> Source data
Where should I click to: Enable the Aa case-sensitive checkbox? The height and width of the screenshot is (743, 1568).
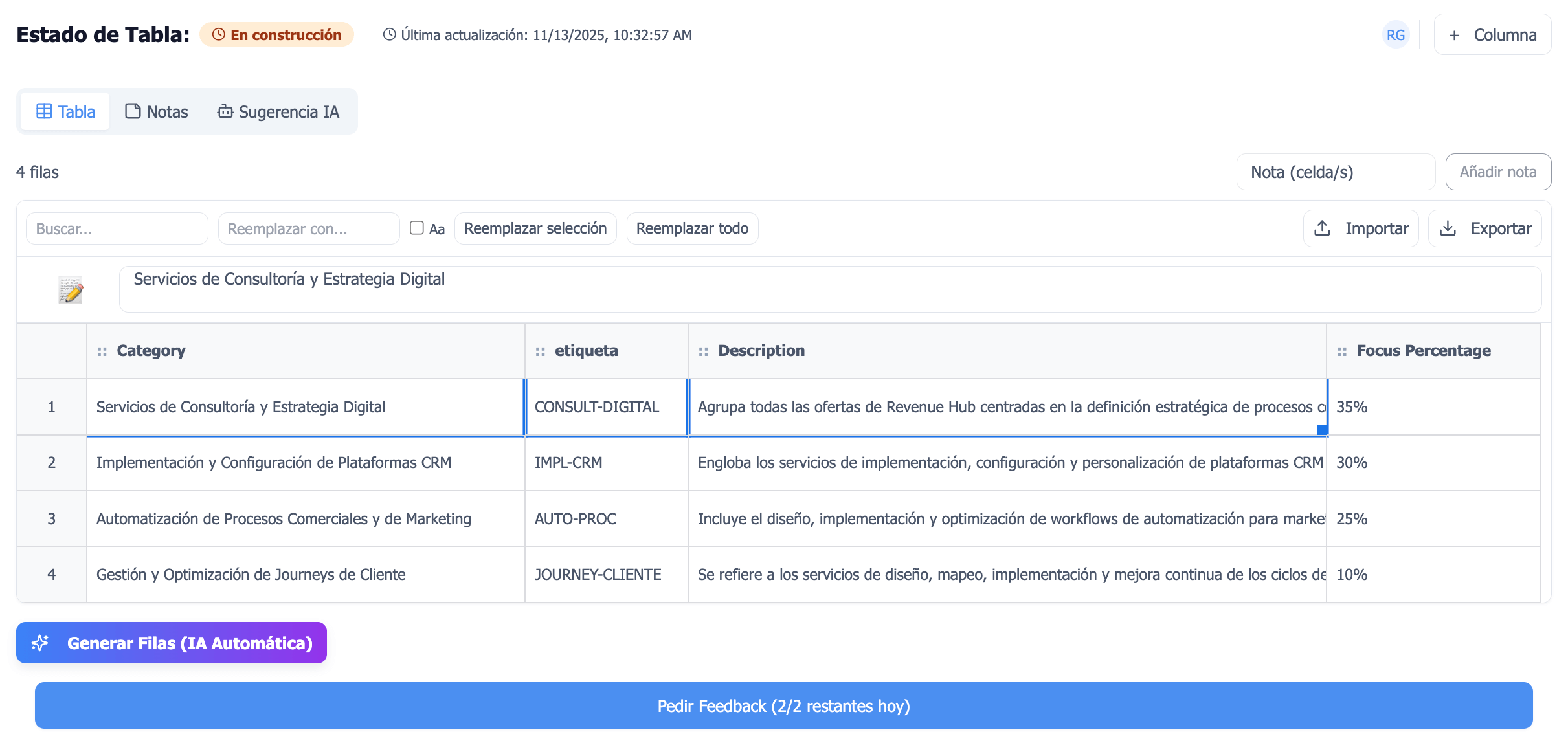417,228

* * *

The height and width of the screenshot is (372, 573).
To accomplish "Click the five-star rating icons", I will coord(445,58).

...

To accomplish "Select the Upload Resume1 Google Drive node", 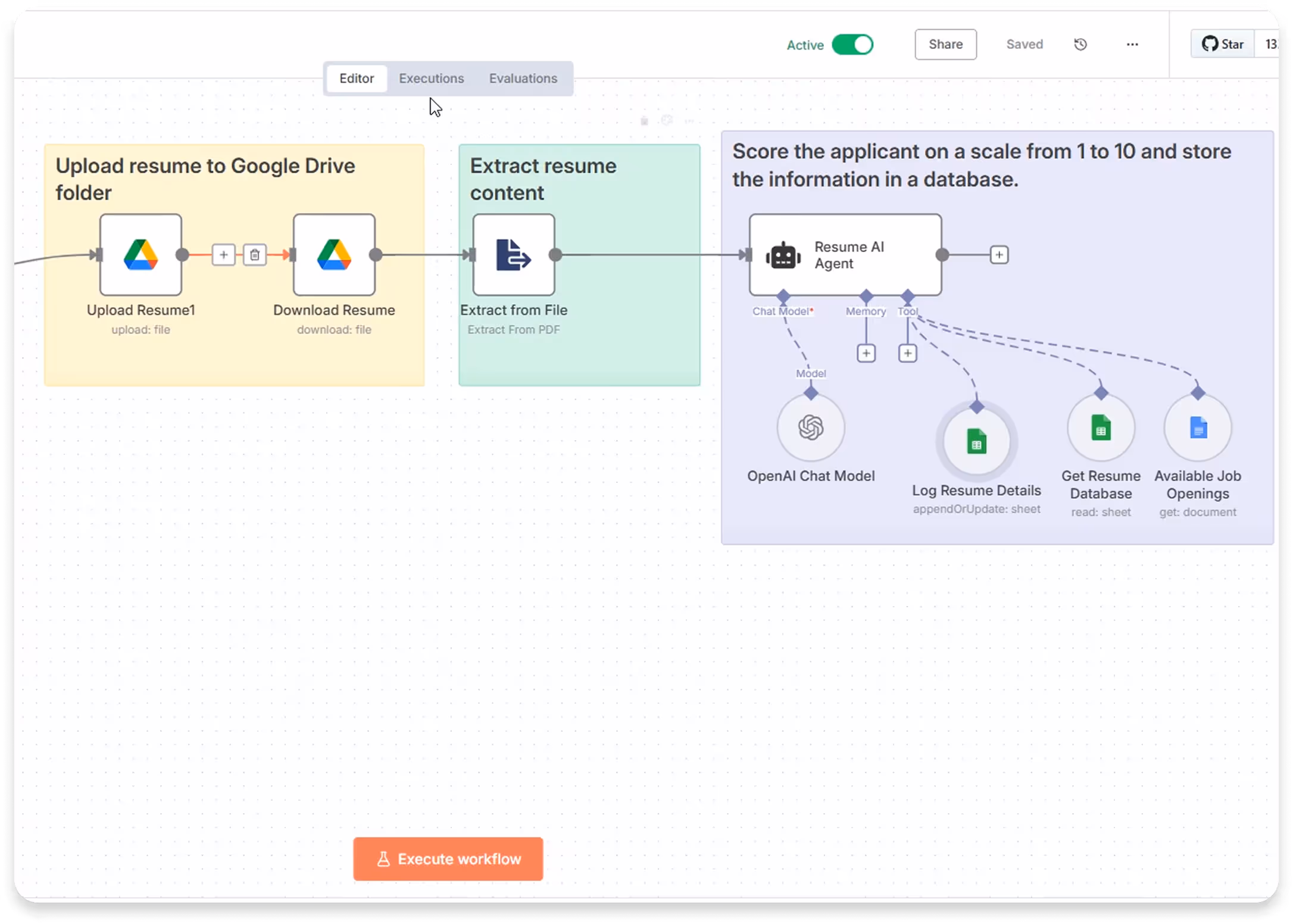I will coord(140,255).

> Aim of the task
Copy out the lines from the line containing "The height and width of the screenshot is (372, 573)." through the line containing "I will coord(445,58).", both included, and only those.

> Solution to the exercise
The height and width of the screenshot is (372, 573).
To accomplish "Click the five-star rating icons", I will coord(445,58).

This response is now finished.